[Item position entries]
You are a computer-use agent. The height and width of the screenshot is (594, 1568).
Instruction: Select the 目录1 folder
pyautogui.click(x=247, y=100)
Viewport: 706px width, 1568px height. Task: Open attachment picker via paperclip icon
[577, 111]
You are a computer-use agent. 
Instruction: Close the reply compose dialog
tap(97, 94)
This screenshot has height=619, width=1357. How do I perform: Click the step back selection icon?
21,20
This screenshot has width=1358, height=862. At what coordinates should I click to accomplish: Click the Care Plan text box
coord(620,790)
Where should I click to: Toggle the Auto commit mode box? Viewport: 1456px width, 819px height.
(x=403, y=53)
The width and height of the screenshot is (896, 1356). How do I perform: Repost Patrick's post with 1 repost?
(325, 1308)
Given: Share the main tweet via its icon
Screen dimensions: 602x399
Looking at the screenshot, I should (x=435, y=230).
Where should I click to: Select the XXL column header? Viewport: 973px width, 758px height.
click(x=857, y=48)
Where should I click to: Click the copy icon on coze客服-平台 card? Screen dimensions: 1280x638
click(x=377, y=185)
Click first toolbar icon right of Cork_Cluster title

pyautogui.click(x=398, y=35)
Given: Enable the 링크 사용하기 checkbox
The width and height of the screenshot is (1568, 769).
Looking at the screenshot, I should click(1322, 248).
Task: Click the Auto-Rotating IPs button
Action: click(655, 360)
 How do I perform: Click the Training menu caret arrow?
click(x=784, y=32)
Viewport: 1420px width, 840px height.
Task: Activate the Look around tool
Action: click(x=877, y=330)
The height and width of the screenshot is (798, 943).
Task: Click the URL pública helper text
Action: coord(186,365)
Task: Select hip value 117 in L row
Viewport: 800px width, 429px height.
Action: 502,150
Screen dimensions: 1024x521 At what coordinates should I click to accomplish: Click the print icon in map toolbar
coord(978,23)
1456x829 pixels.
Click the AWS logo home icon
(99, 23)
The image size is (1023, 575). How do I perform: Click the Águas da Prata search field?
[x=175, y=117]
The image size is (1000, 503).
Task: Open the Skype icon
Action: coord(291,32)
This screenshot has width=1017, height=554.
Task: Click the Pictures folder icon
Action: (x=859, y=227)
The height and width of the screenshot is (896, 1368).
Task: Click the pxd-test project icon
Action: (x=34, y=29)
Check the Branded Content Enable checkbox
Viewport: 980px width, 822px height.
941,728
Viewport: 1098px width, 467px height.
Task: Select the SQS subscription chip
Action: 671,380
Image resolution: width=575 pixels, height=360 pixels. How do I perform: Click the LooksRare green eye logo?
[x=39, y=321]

* [WHAT THIS TASK INVOLVES]
Which lines of the records above contain the string "Instruction"? Gather every one of them and copy each line in full, with case counting in the match.

* [RESULT OF THIS TASK]
Instruction: Select the 目录1 folder
Instruction: Close the reply compose dialog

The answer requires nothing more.